I had the hardest time giving myself the permission to own my gift. Which is supremely amusing considering the fact that I was perpetually giving my business clients the permission to accept and celebrate their own purposes in their businesses.
For some reason I could not do the same for myself.
Then finally, after weeks of wrestling with every flawed egoic reason that my brain could think of to avoid honoring this gift, I simply surrendered. I stopped fighting my purpose, wrote my manifesto of my beliefs about purpose in the small business world, and shifted my services to better support and communicate my perspective on purpose-based business.
The results have been astounding.
When I was resistant towards owning my purpose, while knowing deep down it was there, business slowed considerably. Once I stopped hiding it and simply put it out there, clients and opportunities started appearing at a higher pace than ever before.
It feels effortless. I get to be “me” and do what comes naturally.
For a week or two, I felt a strong sense of peace about life and business.
However, a week and a half ago, a personal matter came to light which has turned parts of my personal life upside down.
Isn’t it funny how one thing can cause friction and the moment the friction is removed, another area of our life can change on a dime?

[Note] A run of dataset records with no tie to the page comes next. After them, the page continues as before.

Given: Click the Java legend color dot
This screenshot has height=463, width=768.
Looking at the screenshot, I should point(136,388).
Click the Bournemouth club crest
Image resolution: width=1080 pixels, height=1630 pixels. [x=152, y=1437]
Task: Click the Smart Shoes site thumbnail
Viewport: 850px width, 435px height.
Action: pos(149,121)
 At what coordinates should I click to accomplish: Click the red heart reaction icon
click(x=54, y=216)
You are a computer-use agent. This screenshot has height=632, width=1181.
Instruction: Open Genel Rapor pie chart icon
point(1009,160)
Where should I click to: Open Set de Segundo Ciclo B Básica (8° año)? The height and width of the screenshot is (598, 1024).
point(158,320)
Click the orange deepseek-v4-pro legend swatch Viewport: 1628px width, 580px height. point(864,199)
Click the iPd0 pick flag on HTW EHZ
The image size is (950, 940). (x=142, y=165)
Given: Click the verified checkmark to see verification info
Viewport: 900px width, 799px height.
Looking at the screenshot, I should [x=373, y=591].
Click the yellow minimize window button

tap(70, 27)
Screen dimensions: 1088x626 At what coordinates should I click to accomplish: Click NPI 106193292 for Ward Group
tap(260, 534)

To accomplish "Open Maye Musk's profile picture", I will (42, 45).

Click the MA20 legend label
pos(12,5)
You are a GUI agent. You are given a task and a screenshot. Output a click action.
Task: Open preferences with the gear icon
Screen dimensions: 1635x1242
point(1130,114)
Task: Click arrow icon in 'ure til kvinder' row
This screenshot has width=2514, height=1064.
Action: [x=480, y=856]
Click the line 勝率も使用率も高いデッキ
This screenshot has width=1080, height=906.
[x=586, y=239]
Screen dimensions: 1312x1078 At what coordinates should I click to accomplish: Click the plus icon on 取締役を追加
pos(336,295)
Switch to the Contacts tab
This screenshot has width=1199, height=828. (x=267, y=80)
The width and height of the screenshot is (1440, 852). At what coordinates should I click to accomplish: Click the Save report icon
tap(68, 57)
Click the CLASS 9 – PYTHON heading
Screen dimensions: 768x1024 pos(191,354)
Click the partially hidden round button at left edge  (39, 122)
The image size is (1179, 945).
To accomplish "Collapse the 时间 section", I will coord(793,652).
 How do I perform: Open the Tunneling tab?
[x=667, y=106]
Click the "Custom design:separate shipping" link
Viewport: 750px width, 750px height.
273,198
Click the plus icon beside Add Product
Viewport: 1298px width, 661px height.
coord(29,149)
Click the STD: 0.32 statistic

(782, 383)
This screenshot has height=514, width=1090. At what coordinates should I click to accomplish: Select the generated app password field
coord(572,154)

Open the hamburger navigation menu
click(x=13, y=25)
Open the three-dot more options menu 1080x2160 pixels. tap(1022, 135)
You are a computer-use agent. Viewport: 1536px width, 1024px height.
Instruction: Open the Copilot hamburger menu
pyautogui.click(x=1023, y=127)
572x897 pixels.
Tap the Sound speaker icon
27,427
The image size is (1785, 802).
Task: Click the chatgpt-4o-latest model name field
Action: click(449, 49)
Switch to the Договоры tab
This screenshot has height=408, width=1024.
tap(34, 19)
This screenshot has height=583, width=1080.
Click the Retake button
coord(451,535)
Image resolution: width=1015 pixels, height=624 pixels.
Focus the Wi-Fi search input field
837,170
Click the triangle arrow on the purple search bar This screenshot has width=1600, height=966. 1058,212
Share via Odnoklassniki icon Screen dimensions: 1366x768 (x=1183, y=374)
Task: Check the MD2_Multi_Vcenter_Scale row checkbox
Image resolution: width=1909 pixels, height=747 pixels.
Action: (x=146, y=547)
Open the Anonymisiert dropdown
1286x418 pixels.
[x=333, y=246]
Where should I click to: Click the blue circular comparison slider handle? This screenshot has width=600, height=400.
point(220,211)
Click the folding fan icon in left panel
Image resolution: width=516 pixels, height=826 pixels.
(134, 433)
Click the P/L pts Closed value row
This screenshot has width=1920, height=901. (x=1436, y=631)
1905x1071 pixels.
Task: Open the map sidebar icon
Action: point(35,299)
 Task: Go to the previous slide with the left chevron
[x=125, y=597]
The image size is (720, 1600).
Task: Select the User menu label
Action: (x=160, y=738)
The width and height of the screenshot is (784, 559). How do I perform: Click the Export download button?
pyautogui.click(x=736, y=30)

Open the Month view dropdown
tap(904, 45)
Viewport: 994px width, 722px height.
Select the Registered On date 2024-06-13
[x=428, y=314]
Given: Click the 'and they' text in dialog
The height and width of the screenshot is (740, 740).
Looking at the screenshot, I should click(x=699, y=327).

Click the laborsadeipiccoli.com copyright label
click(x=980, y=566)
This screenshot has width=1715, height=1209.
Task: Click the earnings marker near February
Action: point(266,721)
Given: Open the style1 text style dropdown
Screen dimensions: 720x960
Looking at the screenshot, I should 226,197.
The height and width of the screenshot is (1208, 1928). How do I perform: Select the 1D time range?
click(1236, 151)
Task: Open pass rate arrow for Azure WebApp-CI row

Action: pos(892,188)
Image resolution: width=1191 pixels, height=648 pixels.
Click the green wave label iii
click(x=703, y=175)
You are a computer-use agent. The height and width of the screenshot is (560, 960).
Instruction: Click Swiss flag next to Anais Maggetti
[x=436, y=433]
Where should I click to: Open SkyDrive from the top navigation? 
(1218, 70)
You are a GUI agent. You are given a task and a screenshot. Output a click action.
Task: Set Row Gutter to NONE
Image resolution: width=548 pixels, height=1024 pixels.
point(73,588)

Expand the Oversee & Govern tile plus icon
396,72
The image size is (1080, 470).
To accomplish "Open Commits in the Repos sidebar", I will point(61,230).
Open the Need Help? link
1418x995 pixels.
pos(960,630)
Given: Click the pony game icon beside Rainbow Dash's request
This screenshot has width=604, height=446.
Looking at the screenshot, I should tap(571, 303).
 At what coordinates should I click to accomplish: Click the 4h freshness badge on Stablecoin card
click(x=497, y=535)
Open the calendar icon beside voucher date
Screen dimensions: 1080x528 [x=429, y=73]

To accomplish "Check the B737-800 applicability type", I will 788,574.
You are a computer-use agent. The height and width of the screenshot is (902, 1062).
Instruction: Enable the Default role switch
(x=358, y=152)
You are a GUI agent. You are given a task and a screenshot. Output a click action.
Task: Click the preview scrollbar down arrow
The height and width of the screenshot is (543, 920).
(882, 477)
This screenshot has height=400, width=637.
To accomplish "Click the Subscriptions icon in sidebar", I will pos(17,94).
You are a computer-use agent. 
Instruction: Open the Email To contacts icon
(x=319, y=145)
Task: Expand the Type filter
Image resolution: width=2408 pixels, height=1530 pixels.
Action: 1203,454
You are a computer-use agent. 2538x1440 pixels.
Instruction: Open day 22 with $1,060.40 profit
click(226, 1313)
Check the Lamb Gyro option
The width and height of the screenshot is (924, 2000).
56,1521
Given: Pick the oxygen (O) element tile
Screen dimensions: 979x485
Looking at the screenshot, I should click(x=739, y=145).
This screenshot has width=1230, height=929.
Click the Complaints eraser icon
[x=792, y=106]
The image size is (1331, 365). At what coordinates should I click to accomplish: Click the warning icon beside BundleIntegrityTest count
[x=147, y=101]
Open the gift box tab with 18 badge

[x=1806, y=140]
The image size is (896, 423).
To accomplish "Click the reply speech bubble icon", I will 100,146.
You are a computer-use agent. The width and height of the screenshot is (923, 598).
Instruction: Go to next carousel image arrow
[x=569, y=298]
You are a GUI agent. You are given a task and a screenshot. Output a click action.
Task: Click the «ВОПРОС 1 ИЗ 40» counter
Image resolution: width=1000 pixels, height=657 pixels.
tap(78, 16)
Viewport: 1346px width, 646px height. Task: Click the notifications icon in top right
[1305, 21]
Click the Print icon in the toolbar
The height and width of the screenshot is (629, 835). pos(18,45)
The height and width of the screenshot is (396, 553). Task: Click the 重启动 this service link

Thankfully, this matter is not health related, and I have a strong hope that this situation, though difficult, will turn out for the best.
Because this matter involves more than just myself, I cannot share the details. But I hope one day to be able to discuss this more openly in hopes that it may encourage others in similar situations.
For now, I just know that I’m experiencing one heck of a growth spurt.
Though sometimes I feel like crying out, “when will I ever be done growing?” I realize that if I was truly “done,” I’d stay where I am.
If I was done growing before I owned my purpose in business, I’d stay stuck helping people, but never truly sharing my real gift.
If I was doing growing before this personal matter came to light, I’d feel “happy” day-to-day, without having the chance to dramatically deepen a meaningful relationship.
So though these challenges have been difficult to process while going about my daily life and working on the upcoming projects that I’m excited to share, life is better this way.
Like many intentional choices, it is not “easy,” but it is worth it.